New Zealand plants sometimes come across as exotic and tender. It is true that some are just about frost hardy and would be unlikely to survive the cold winters north of the Midlands. But given a sheltered spot in a city garden or on the south coast of England, plants such as the Manuka tree will feel entirely at home, and we’ve proposed one for the sunny side of this garden.
Many New Zealand natives, however, are hardy enough to withstand temperatures as low as -15Co while also being drought tolerant – two characteristics that make them a good choice for English gardens in an era of climate change. But just like most Mediterranean plants, they resent winter wet and need well-drained soil.
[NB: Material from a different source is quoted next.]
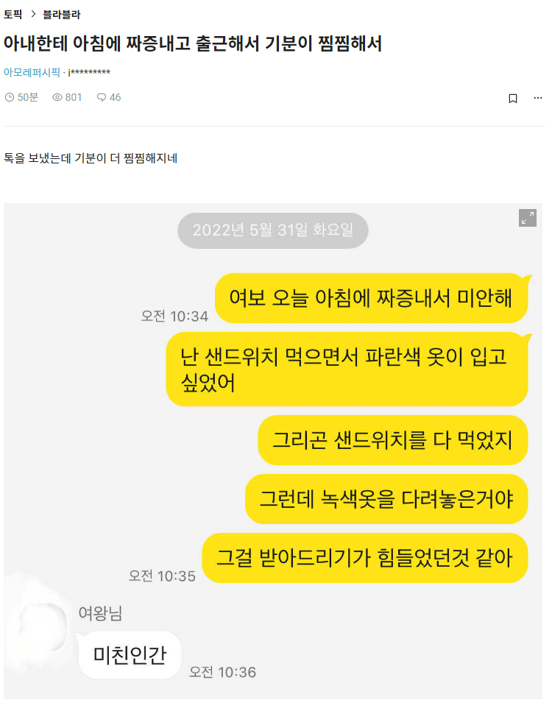Screen dimensions: 552x703
Task: Select the '그걸 받아드리기가 힘들었던것 같아' bubble
Action: [364, 558]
If proof were needed of their suitability for this country’s climate, several public gardens in England have started using New Zealand plants successfully. Regent’s Park is one of them, with the Mediterranean border in Queen Mary’s Garden brimming with New Zealand natives, including unusual-looking wire-mesh bushes such as Corokia or Sophora.
The Mediterranean garden in Kew also features numerous New Zealand plants to wonderful effect, and the Savill Garden, in Windsor Great Park, has an entire self-contained garden dedicated to New Zealand plants. Go on a sunny winter day and the beauty of New Zealand plants will be obvious: there will be few flowers at that time of year but the display of evergreen shrubs, in a variety of shapes, colours and textures is simply extraordinary.
Here, we’ve used a limited palette of plants, in drifts or small blocks, to create a contemporary atmosphere. Evergreen shrubs and perennials help provide interest year-round – both of which were part of the brief.
Forms and textures are repeated around the garden, ensuring consistency and harmony across the design as a whole, where plants with coarse leaves are offset against those with medium and fine-leaved foliage to provide variety.
Spiky plants such as Astelia and Libertia contrast with rounded ones such as Hebe and soft grasses, while loose, arching shrubs – such as Azara, with its minuscule but delightful vanilla-scented flowers – bring a gentle flow to the borders.
At the back, a Eucalyptus screens the garden from the neighbours, while evergreen climbers around the boundary walls bring a greater sense of privacy.
Bulbs planted in between perennials and around the shrubs provide further interest through the seasons. These include species tulips, which flower in late winter, and Nerine, whose pink agapanthus-like blooms come out in the autumn. And there is colour coherence and contrast too, with shades of green complemented by rusty and silvery tones.